Después de años de matrimonio con Arnold, nunca imaginé que me echaría de casa sin más que bolsas de la compra en las manos. Pero aquel día todo cambió. Dicen que la venganza es un plato que se sirve frío. Pero, ¿qué ocurre cuando viene con la bendición de la persona de la que tu ex menos sospecha?
“Eres la chica que siempre había estado buscando”, me había dicho Arnold el día que me propuso matrimonio. Llevábamos saliendo casi un año cuando decidimos pasar al siguiente nivel.

Aún puedo imaginármelo arrodillado en aquel pequeño restaurante italiano, con las manos ligeramente temblorosas mientras abría la caja de terciopelo. La pareja de ancianos que estaba a nuestro lado aplaudió cuando dije que sí entre lágrimas de felicidad.
“Prometo hacerte feliz todos los días”, susurró mientras deslizaba el anillo en mi dedo.
Arnold era todo lo que siempre había deseado en un hombre. Era amable y cariñoso, y siempre encontraba la forma de hacerme reír, incluso cuando las cosas se ponían difíciles. No tuve que pensar mucho antes de decir que sí.

Cuando conocí a su padre, Walter, estaba nerviosa. Sinceramente, temía que le dijera a Arnold que no era digna de ser su esposa, pero, para mi sorpresa, nuestra primera interacción fue todo lo contrario de lo que había imaginado.
“Es la mejor decisión que Arnold ha tomado nunca”, dijo Walter, envolviéndome en un abrazo de oso que olía a colonia cara y a puros. “No podría estar más orgulloso de su elección”.

Aquel día, Walter me contó historias de la infancia de Arnold y me aseguró que no tenía que preocuparme por nada porque contaba con todo su apoyo.
“Arnold siempre fue un niño testarudo”, se rió entre dientes, mostrándome viejos álbumes de fotos mientras Arnold ponía los ojos en blanco con buen humor. “Pero cuando se compromete con algo… o con alguien… se entrega por completo”.
Poco después, Arnold y yo nos casamos en una ceremonia íntima con amigos íntimos y familiares. No queríamos un gran acontecimiento nupcial. Sólo queríamos estar rodeados de las personas que más nos querían.
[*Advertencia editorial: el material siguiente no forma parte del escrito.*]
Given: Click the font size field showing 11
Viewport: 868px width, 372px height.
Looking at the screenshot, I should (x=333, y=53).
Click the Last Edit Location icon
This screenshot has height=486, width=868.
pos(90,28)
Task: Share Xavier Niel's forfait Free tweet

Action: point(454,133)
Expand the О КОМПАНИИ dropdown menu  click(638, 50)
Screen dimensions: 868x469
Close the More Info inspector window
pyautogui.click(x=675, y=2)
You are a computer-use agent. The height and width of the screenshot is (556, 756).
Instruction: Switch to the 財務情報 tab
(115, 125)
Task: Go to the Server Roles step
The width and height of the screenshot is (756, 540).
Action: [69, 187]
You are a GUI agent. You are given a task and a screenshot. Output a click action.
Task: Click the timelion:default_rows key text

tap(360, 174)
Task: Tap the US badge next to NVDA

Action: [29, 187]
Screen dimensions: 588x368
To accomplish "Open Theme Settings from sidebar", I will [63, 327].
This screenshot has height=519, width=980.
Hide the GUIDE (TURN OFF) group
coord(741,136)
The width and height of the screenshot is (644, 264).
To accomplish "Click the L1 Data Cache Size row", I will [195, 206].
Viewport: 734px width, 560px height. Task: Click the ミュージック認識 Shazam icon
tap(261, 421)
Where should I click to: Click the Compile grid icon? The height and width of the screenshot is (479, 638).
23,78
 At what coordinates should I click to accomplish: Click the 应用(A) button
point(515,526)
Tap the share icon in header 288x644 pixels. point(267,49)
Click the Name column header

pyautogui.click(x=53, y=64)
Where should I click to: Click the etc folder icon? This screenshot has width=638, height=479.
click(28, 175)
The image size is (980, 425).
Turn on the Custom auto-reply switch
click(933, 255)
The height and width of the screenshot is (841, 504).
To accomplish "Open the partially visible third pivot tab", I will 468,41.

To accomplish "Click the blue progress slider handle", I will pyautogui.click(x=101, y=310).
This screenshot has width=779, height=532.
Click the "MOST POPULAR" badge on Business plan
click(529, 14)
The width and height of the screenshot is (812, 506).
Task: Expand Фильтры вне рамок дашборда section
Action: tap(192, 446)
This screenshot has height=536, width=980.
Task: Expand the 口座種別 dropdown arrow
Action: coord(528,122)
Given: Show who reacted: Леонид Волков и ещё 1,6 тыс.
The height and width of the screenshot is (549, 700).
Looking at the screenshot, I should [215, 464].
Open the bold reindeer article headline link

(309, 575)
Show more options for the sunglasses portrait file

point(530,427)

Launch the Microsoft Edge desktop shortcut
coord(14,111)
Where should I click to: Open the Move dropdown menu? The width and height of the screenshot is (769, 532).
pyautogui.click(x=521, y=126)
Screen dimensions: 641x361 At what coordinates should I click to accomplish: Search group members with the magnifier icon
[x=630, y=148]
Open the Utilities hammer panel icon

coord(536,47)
El primer año de nuestro matrimonio fue como una luna de miel prolongada. Estábamos locamente enamorados el uno del otro.
Yo me quedaba en casa mientras Arnold se ocupaba del negocio familiar, una cadena de ferreterías que su padre había construido de la nada.
Cada noche, cuando volvía a casa, me traía un pequeño regalo. Una chocolatina, flores silvestres arrancadas de la carretera o, a veces, simplemente una nota manuscrita en la que me decía lo mucho que significaba para él.

“¿Cómo he tenido tanta suerte?” le preguntaba, y él respondía diciendo que él era el afortunado.
Nuestro vínculo se hizo aún más fuerte cuando dimos la bienvenida al mundo a nuestra hija, Lily. Arnold se transformó de la noche a la mañana en el padre más atento que podría haber imaginado.
“Tiene tus ojos”, susurró, acunando su diminuta figura en la habitación del hospital, con lágrimas corriéndole por la cara. “Perfecta, igual que su madre”.